Field Scale Modelling of Explosion-Generated Crack Densities in Granitic Rocks Using Dual-Support Smoothed Particle Hydrodynamics (DS-SPH)

A dual-support smoothed particle hydrodynamics (DS-SPH) method is developed to quantify explosion-generated crack densities within granitic rock masses in field-scale computational domains. In DS-SPH framework, coupled Eulerian total Lagrangian formulations, along with interface treatment between solid and inviscid fluid particles are fully considered. A new momentum equation formulation for interface treatment between inviscid fluids with various density ratios inside the blast borehole is also developed. The DS-SPH solutions are extended in such a way that decoupled explosions together with free surface and non-reflecting boundary conditions can be easily implemented. The three main deficiencies of conventional SPH (e.g., inconsistency, tensile instability, and hourglass mode) are removed in the stabilized DS-SPH method. In addition, GPU parallelization is adopted to accelerate the stabilized DS-SPH approach for higher efficiency.

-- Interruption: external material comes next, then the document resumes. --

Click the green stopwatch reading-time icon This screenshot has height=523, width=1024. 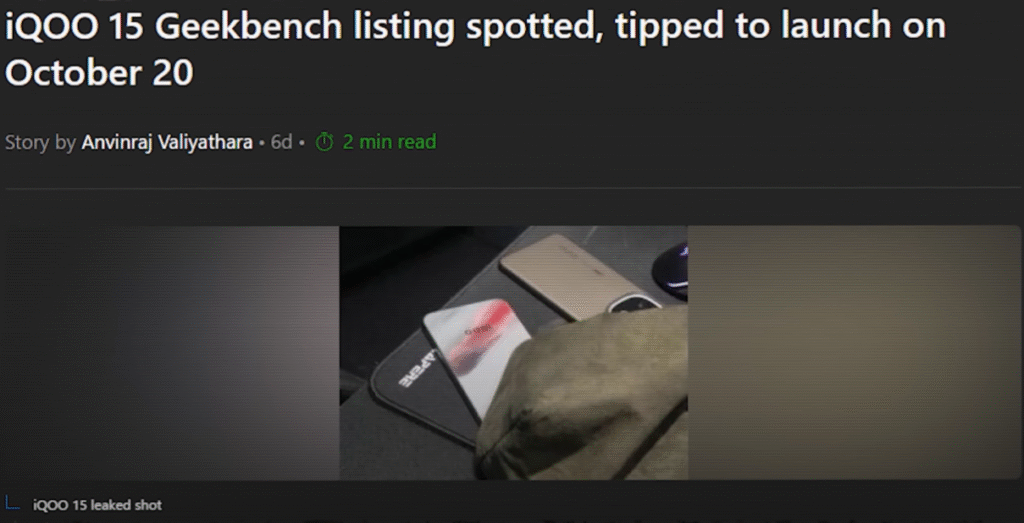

Then, the robustness of the developed DS-SPH solutions are verified by a number of theoretical and computational examples, and reproducing the full-scale blast field experiments. The developed DS-SPH solutions precisely reproduce the experimentally observed blast wave structures, and crack densities at several monitor locations. This is accomplished by addressing uncertainties in input parameters and enforcing various stabilization terms in DS-SPH formulations. Satisfactory speedup and acceptable scalability are also obtained, demonstrating that GPU-accelerated DS-SPH is a promising tool to speed up field scale particle-based simulations.

Automated summary

The DS-SPH method is developed for quantifying explosion-generated crack densities, addressing deficiencies of conventional SPH and improving efficiency through GPU parallelization.